• **Exercise description**:
Retype the part of the interview excerpt on South Africa as a market from "Sandra Cifuentes undoubtedly" up to and including "in South Africa.".

BM: That is a very good question, all general managers grapple with this. Given that there are two aspects to our jobs, one is to promote our business within the nation while working with all the players in South Africa's healthcare system. Another aspect of that is speaking up for South Africa within the company.
Sandra Cifuentes undoubtedly described to you the strategy we have adopted when attempting to find nations where we genuinely want to make significant investments since we believe they offer promising prospects for growth. Saudi Arabia, Mexico, and Turkey are a few examples of nations where we believe there is a lot of promise. There are also a number of additional nations, and South Africa is one of them. These nations are classified as opportunity markets because we think there may be some possibility there, although it is not guaranteed.
As a result, whenever a new product is developed, it is important to evaluate its market potential and decide whether it will be successful as a commercial launch in South Africa.

[Stored data entries]
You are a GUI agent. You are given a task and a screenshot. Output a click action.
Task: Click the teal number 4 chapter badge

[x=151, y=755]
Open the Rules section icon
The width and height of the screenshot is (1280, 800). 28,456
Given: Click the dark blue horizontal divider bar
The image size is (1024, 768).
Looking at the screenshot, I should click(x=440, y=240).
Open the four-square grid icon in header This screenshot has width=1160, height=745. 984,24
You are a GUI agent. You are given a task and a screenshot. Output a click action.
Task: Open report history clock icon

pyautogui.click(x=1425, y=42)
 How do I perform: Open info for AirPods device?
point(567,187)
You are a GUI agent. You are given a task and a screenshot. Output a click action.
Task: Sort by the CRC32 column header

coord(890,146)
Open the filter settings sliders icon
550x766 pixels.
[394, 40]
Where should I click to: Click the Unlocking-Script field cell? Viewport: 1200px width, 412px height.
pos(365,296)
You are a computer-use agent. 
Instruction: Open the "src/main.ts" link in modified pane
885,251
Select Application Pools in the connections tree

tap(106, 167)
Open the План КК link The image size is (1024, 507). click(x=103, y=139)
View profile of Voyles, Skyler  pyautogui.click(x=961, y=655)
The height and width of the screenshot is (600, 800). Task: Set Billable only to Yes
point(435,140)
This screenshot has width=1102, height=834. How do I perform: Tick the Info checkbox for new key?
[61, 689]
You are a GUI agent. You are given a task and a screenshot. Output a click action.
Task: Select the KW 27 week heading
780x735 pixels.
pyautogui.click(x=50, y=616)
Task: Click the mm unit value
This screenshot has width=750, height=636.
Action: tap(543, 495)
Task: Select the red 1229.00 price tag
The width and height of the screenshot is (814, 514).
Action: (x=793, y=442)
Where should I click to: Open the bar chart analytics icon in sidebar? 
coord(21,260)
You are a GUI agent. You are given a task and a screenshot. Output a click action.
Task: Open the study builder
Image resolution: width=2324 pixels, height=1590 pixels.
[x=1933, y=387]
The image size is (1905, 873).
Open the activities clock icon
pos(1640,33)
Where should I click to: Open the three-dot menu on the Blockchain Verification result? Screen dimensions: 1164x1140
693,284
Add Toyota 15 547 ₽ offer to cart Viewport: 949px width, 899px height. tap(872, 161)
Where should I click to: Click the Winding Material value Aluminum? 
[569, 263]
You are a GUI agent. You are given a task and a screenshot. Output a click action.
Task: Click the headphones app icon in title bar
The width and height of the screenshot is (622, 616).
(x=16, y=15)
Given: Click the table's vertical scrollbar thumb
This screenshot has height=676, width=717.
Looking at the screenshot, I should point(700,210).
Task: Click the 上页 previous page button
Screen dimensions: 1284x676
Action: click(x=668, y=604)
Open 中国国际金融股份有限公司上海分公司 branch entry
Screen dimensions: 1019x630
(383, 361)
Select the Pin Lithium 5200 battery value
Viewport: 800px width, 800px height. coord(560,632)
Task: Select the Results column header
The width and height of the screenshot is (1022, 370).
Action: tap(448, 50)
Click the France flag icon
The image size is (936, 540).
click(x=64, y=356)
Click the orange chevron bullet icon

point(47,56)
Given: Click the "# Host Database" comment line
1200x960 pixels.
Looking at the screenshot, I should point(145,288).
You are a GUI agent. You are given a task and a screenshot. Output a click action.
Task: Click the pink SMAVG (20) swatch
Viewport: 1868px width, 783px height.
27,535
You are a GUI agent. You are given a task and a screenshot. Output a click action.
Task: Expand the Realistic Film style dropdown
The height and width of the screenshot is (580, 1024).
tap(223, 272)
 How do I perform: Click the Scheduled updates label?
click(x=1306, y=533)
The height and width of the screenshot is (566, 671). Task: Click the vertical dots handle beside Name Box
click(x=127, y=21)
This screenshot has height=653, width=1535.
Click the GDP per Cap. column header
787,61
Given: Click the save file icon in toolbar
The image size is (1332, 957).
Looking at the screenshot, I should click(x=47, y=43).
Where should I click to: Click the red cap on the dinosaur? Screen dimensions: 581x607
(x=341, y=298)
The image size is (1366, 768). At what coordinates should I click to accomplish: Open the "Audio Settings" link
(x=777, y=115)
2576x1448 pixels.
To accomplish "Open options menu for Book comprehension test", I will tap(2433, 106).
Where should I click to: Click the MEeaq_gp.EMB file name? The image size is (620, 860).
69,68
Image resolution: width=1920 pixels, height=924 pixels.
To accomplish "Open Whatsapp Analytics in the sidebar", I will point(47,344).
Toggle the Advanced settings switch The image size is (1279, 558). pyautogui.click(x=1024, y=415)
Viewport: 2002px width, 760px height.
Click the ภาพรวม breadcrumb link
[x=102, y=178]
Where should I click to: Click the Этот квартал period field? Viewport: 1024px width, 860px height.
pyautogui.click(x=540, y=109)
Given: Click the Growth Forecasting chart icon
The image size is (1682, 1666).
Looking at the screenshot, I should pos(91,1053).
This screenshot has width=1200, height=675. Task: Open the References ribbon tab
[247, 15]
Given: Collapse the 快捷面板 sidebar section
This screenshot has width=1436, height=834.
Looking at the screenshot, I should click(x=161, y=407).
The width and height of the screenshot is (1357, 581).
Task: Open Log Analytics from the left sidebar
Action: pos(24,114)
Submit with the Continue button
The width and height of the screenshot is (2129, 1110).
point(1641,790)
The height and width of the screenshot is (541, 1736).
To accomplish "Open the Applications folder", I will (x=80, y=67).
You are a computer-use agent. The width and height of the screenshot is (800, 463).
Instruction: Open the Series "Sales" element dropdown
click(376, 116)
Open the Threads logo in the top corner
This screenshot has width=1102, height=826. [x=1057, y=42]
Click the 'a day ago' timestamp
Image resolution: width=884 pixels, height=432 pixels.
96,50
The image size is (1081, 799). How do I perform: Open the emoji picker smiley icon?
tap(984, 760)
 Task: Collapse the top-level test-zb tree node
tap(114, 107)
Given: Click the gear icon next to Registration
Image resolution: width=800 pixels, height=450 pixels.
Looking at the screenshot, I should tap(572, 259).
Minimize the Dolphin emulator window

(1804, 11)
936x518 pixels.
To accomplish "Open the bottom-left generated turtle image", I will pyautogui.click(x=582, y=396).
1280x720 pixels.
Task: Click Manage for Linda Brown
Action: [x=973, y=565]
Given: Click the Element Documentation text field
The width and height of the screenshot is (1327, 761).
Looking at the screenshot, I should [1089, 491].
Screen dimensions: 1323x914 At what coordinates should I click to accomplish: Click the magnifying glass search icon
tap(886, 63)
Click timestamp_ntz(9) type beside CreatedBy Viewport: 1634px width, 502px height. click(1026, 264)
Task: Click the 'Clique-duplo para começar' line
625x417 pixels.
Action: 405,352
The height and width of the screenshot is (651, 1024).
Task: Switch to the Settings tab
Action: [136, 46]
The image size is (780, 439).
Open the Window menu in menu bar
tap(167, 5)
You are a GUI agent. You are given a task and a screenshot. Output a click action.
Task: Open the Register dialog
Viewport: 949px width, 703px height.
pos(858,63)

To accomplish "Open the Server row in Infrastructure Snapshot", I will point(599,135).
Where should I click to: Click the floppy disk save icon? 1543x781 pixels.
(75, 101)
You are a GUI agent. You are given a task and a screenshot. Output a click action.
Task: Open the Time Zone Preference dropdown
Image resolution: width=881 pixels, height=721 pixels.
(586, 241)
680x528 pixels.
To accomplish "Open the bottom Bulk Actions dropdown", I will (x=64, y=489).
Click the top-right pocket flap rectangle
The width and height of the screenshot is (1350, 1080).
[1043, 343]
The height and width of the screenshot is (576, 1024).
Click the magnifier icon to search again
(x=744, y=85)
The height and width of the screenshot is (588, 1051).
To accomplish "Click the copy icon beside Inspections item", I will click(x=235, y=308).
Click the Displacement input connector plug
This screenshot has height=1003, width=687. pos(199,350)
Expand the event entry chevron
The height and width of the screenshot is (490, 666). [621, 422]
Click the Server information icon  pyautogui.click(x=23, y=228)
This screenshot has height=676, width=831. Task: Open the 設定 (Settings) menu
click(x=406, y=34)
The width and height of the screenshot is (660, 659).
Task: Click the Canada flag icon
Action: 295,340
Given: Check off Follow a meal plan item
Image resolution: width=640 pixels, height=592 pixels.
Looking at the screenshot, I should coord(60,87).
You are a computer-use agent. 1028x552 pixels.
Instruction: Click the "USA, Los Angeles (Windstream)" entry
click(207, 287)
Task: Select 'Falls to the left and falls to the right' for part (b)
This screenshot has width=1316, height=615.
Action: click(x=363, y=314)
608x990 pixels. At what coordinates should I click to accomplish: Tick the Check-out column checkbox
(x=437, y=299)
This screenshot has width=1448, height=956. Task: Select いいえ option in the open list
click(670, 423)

• **Task output**:
Sandra Cifuentes undoubtedly described to you the strategy we have adopted when attempting to find nations where we genuinely want to make significant investments since we believe they offer promising prospects for growth. Saudi Arabia, Mexico, and Turkey are a few examples of nations where we believe there is a lot of promise. There are also a number of additional nations, and South Africa is one of them. These nations are classified as opportunity markets because we think there may be some possibility there, although it is not guaranteed.
As a result, whenever a new product is developed, it is important to evaluate its market potential and decide whether it will be successful as a commercial launch in South Africa.